If I ever look back and wonder exactly when I became a coffee addict, let it be known that it wasn’t when I worked at place that had a Starbucks on campus, nor was it when I worked at a place where they made a fresh pot every morning. No, it was the day I discovered that coffee has essentially no calories. It was yesterday. I wasn’t born then, but I sure do feel like it.
I’ve been feeling a bit sleepy during the day lately. I’m not really sure why. I’ve been getting enough sleep and I’ve been eating normally. The paranoid part of my brain suspects that this is the first sign of a horrible, painful, terminal illness and months from now I will look back and wonder why I ignored the subtle warning signs and didn’t get treatment early. In reality, I’ve probably just been working too hard. Sleepy as I may be, I don’t normally drink coffee. It took me two months to spend the $10 Starbucks card I got for Christmas. I’m a diet soda addict, and proud of it. None of that coffee addiction for me! No sirree! I may feed quarters into the vending machine in desperation for a Diet Dr. Pepper at the end of the day, but I could always look down my nose at those fools who stuffed dollar bills into the Starbucks’ barista’s hand in the mid-afternoon.
Then last week I went out with some coworkers to try the new “skinny” latte at Starbucks which is fat-free and sugar-free, but still has 90 calories. It really perked me up. A couple mornings later I was considering napping on my space bar, but I decided to grab a cup of coffee from the pot instead. After consuming the warm drink, I decided to look up how many calories of damage it had done me. I don’t really count calories, but when I try something new I like to get a sense of how many it contains. I entered the words “coffee calories” into Google, hit return, and was stunned to discover that one cup has about 9 calories. Nine calories! I was expecting at least 40 or 50. If the skinny latte had 90 and there wasn’t any sugar or fat in it, the calories were all in the coffee, right? My mom likes to drink Kraft’s International Flavored Coffees, and I know those have about 60 calories. And coffee is made from beans, which have calories. So coffee should have calories, right? It’s all brown and thick looking. It must have calories! Only it doesn’t. It’s no worse than all the Crystal Lite I drink (when we’re just talking calories).

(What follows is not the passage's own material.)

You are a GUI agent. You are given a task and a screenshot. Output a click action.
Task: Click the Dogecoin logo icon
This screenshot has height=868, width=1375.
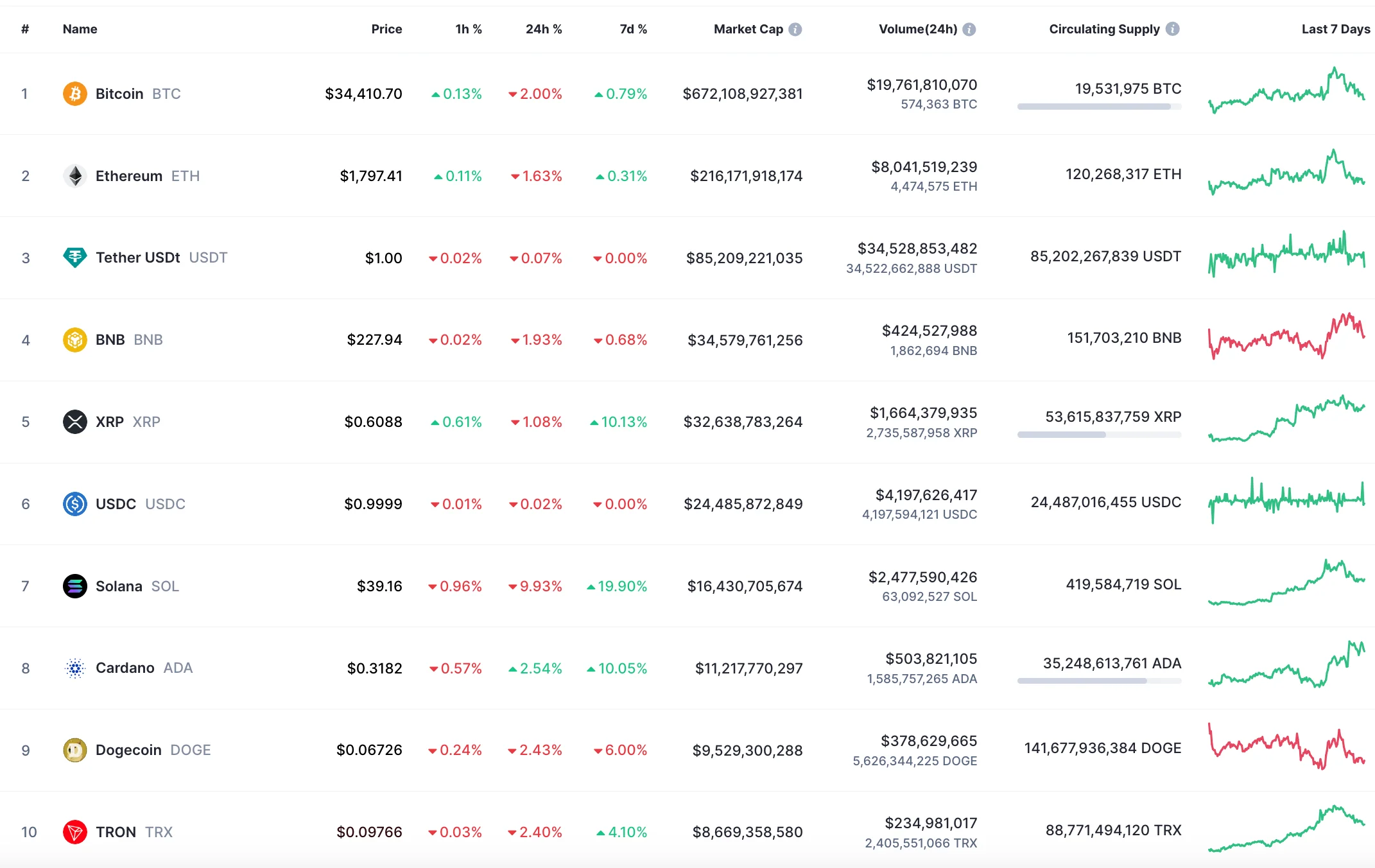tap(75, 750)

Curious, I then looked up tea and discovered that it has even less calories. I’m not sure how I’ve gone over a quarter of a century without realizing this. I haven’t felt this stupid since the time I discovered I was tying my shows incorrectly. So, I think I’m going to start drinking coffee. I used to think it tasted like ass, but I’ve noticed that if you keep trying a food or drink over and over again you can usually start to tolerate it and sometimes even start to enjoy it. It’s called “acquired taste” because you have to acquire it. All the artificial sweetener helps too. And before anyone starts, yes, I know all the caffeine in coffee will give me webbed toes and three-headed babies and turn my teeth brown. And the artificial sweetener is actually making me fatter if the experiments with rats are true. I don’t care. I’m going to start drinking coffee in the mornings. And hopefully I won’t fall asleep in the afternoon. And hopefully I don’t have cancer and the coffee won’t start causing it.